● Work request
Quote all of the material below word for word, keeping every line unchanged.

[Collected data]
———
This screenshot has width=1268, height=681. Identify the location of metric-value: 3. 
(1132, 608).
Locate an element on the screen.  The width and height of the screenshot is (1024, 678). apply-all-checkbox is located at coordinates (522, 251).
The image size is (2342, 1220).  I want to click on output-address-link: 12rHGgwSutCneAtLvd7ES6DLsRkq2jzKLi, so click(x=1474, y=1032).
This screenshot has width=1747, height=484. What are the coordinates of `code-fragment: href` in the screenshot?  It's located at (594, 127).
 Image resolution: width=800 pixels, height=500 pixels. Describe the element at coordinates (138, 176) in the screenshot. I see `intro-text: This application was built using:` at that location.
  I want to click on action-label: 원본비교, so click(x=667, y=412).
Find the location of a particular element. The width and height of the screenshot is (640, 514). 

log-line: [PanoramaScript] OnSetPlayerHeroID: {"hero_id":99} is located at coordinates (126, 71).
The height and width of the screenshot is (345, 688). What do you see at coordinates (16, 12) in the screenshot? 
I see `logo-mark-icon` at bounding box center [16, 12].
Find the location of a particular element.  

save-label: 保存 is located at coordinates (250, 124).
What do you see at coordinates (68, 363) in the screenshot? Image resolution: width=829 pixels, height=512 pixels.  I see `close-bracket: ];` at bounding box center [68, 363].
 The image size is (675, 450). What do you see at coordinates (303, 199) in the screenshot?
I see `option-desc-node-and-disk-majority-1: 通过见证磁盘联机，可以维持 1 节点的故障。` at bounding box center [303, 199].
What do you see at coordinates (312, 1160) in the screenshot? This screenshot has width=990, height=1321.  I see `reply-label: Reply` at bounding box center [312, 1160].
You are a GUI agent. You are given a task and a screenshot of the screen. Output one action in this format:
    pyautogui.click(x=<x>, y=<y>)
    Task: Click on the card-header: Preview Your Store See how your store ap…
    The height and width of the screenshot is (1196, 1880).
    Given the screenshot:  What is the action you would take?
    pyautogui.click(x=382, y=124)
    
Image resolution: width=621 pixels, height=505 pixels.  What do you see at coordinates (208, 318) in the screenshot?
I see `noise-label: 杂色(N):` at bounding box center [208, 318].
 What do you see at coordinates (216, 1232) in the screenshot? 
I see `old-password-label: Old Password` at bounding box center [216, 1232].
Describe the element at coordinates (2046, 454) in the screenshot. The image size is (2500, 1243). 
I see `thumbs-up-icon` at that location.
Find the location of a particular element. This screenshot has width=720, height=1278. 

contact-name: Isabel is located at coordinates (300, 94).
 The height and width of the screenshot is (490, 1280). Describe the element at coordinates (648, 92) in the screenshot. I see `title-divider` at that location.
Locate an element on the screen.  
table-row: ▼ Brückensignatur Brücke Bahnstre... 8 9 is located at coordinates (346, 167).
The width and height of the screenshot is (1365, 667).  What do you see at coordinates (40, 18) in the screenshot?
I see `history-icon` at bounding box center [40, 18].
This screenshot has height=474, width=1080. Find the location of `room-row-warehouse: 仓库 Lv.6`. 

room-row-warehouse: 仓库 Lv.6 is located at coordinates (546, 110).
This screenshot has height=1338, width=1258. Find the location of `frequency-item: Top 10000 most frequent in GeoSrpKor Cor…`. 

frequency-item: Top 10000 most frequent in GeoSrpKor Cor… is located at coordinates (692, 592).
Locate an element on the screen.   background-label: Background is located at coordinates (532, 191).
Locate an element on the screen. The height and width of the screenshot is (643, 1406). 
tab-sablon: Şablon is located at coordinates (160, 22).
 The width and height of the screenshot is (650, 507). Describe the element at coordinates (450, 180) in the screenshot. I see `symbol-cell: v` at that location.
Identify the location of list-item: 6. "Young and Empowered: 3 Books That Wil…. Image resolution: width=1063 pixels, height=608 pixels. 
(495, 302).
———
● Result for this task
This screenshot has width=1268, height=681. Identify the location of metric-value: 3. 
(1132, 608).
Locate an element on the screen.  The width and height of the screenshot is (1024, 678). apply-all-checkbox is located at coordinates (522, 251).
The image size is (2342, 1220).  I want to click on output-address-link: 12rHGgwSutCneAtLvd7ES6DLsRkq2jzKLi, so click(x=1474, y=1032).
This screenshot has width=1747, height=484. What are the coordinates of `code-fragment: href` in the screenshot?  It's located at (594, 127).
 Image resolution: width=800 pixels, height=500 pixels. Describe the element at coordinates (138, 176) in the screenshot. I see `intro-text: This application was built using:` at that location.
  I want to click on action-label: 원본비교, so click(x=667, y=412).
Find the location of a particular element. The width and height of the screenshot is (640, 514). 

log-line: [PanoramaScript] OnSetPlayerHeroID: {"hero_id":99} is located at coordinates (126, 71).
The height and width of the screenshot is (345, 688). What do you see at coordinates (16, 12) in the screenshot? 
I see `logo-mark-icon` at bounding box center [16, 12].
Find the location of a particular element.  

save-label: 保存 is located at coordinates (250, 124).
What do you see at coordinates (68, 363) in the screenshot? Image resolution: width=829 pixels, height=512 pixels.  I see `close-bracket: ];` at bounding box center [68, 363].
 The image size is (675, 450). What do you see at coordinates (303, 199) in the screenshot?
I see `option-desc-node-and-disk-majority-1: 通过见证磁盘联机，可以维持 1 节点的故障。` at bounding box center [303, 199].
What do you see at coordinates (312, 1160) in the screenshot? This screenshot has width=990, height=1321.  I see `reply-label: Reply` at bounding box center [312, 1160].
You are a GUI agent. You are given a task and a screenshot of the screen. Output one action in this format:
    pyautogui.click(x=<x>, y=<y>)
    Task: Click on the card-header: Preview Your Store See how your store ap…
    The height and width of the screenshot is (1196, 1880).
    Given the screenshot:  What is the action you would take?
    pyautogui.click(x=382, y=124)
    
Image resolution: width=621 pixels, height=505 pixels.  What do you see at coordinates (208, 318) in the screenshot?
I see `noise-label: 杂色(N):` at bounding box center [208, 318].
 What do you see at coordinates (216, 1232) in the screenshot? 
I see `old-password-label: Old Password` at bounding box center [216, 1232].
Describe the element at coordinates (2046, 454) in the screenshot. The image size is (2500, 1243). 
I see `thumbs-up-icon` at that location.
Find the location of a particular element. This screenshot has width=720, height=1278. 

contact-name: Isabel is located at coordinates (300, 94).
 The height and width of the screenshot is (490, 1280). Describe the element at coordinates (648, 92) in the screenshot. I see `title-divider` at that location.
Locate an element on the screen.  
table-row: ▼ Brückensignatur Brücke Bahnstre... 8 9 is located at coordinates (346, 167).
The width and height of the screenshot is (1365, 667).  What do you see at coordinates (40, 18) in the screenshot?
I see `history-icon` at bounding box center [40, 18].
This screenshot has height=474, width=1080. Find the location of `room-row-warehouse: 仓库 Lv.6`. 

room-row-warehouse: 仓库 Lv.6 is located at coordinates (546, 110).
This screenshot has height=1338, width=1258. Find the location of `frequency-item: Top 10000 most frequent in GeoSrpKor Cor…`. 

frequency-item: Top 10000 most frequent in GeoSrpKor Cor… is located at coordinates (692, 592).
Locate an element on the screen.   background-label: Background is located at coordinates (532, 191).
Locate an element on the screen. The height and width of the screenshot is (643, 1406). 
tab-sablon: Şablon is located at coordinates (160, 22).
 The width and height of the screenshot is (650, 507). Describe the element at coordinates (450, 180) in the screenshot. I see `symbol-cell: v` at that location.
Identify the location of list-item: 6. "Young and Empowered: 3 Books That Wil…. Image resolution: width=1063 pixels, height=608 pixels. 
(495, 302).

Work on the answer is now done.